**What needs to be done**
Put the following lines into a Markdown table with the columns No. and Line, numbering each row and leaving out blank lines.

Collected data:
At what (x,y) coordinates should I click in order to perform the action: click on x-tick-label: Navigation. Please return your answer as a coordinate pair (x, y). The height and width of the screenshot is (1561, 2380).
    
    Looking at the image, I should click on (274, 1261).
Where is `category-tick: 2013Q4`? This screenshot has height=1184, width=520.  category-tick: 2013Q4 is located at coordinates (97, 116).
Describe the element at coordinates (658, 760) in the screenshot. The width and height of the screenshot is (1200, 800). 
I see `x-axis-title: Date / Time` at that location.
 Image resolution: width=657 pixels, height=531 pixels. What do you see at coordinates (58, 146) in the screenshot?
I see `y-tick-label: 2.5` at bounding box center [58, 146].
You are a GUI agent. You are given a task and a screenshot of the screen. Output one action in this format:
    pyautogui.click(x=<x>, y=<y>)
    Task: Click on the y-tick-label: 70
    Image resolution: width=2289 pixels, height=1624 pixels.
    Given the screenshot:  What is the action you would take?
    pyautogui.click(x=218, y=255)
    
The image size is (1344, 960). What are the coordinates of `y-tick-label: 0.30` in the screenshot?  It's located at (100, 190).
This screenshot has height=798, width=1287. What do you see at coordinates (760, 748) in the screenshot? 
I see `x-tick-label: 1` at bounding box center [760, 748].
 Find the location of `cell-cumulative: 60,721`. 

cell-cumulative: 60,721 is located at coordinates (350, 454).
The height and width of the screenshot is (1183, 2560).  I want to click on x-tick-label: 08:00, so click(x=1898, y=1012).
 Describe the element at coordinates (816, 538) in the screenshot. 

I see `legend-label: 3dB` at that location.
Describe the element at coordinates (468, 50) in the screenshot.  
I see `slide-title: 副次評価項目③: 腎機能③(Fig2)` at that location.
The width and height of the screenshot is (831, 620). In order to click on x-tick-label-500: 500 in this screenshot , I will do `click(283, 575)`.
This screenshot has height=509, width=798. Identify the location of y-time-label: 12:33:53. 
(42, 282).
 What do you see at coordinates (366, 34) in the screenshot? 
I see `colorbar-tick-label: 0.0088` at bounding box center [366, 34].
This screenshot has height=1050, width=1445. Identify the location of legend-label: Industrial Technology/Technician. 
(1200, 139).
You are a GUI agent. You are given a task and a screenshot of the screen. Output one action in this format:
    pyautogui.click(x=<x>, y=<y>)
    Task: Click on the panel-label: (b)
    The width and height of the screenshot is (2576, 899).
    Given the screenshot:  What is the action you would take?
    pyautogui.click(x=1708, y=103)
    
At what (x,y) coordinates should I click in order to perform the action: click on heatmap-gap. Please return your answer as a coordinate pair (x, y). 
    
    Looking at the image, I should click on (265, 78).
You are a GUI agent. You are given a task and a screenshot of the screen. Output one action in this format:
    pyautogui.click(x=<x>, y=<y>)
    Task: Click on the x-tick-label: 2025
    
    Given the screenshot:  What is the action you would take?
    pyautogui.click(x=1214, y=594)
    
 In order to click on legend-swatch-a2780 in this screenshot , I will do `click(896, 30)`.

**Answer for this exercise**
| No. | Line |
|---|---|
| 1 | At what (x,y) coordinates should I click in order to perform the action: click on x-tick-label: Navigation. Please return your answer as a coordinate pair (x, y). The height and width of the screenshot is (1561, 2380). |
| 2 |     Looking at the image, I should click on (274, 1261). |
| 3 | Where is `category-tick: 2013Q4`? This screenshot has height=1184, width=520.  category-tick: 2013Q4 is located at coordinates (97, 116). |
| 4 | Describe the element at coordinates (658, 760) in the screenshot. The width and height of the screenshot is (1200, 800).  |
| 5 | I see `x-axis-title: Date / Time` at that location. |
| 6 |  Image resolution: width=657 pixels, height=531 pixels. What do you see at coordinates (58, 146) in the screenshot? |
| 7 | I see `y-tick-label: 2.5` at bounding box center [58, 146]. |
| 8 | You are a GUI agent. You are given a task and a screenshot of the screen. Output one action in this format: |
| 9 |     pyautogui.click(x=<x>, y=<y>) |
| 10 |     Task: Click on the y-tick-label: 70 |
| 11 |     Image resolution: width=2289 pixels, height=1624 pixels. |
| 12 |     Given the screenshot:  What is the action you would take? |
| 13 |     pyautogui.click(x=218, y=255) |
| 14 | The image size is (1344, 960). What are the coordinates of `y-tick-label: 0.30` in the screenshot?  It's located at (100, 190). |
| 15 | This screenshot has height=798, width=1287. What do you see at coordinates (760, 748) in the screenshot?  |
| 16 | I see `x-tick-label: 1` at bounding box center [760, 748]. |
| 17 |  Find the location of `cell-cumulative: 60,721`.  |
| 18 | cell-cumulative: 60,721 is located at coordinates (350, 454). |
| 19 | The height and width of the screenshot is (1183, 2560).  I want to click on x-tick-label: 08:00, so click(x=1898, y=1012). |
| 20 |  Describe the element at coordinates (816, 538) in the screenshot.  |
| 21 | I see `legend-label: 3dB` at that location. |
| 22 | Describe the element at coordinates (468, 50) in the screenshot.   |
| 23 | I see `slide-title: 副次評価項目③: 腎機能③(Fig2)` at that location. |
| 24 | The width and height of the screenshot is (831, 620). In order to click on x-tick-label-500: 500 in this screenshot , I will do `click(283, 575)`. |
| 25 | This screenshot has height=509, width=798. Identify the location of y-time-label: 12:33:53.  |
| 26 | (42, 282). |
| 27 |  What do you see at coordinates (366, 34) in the screenshot?  |
| 28 | I see `colorbar-tick-label: 0.0088` at bounding box center [366, 34]. |
| 29 | This screenshot has height=1050, width=1445. Identify the location of legend-label: Industrial Technology/Technician.  |
| 30 | (1200, 139). |
| 31 | You are a GUI agent. You are given a task and a screenshot of the screen. Output one action in this format: |
| 32 |     pyautogui.click(x=<x>, y=<y>) |
| 33 |     Task: Click on the panel-label: (b) |
| 34 |     The width and height of the screenshot is (2576, 899). |
| 35 |     Given the screenshot:  What is the action you would take? |
| 36 |     pyautogui.click(x=1708, y=103) |
| 37 | At what (x,y) coordinates should I click in order to perform the action: click on heatmap-gap. Please return your answer as a coordinate pair (x, y).  |
| 38 |     Looking at the image, I should click on (265, 78). |
| 39 | You are a GUI agent. You are given a task and a screenshot of the screen. Output one action in this format: |
| 40 |     pyautogui.click(x=<x>, y=<y>) |
| 41 |     Task: Click on the x-tick-label: 2025 |
| 42 |     Given the screenshot:  What is the action you would take? |
| 43 |     pyautogui.click(x=1214, y=594) |
| 44 |  In order to click on legend-swatch-a2780 in this screenshot , I will do `click(896, 30)`. |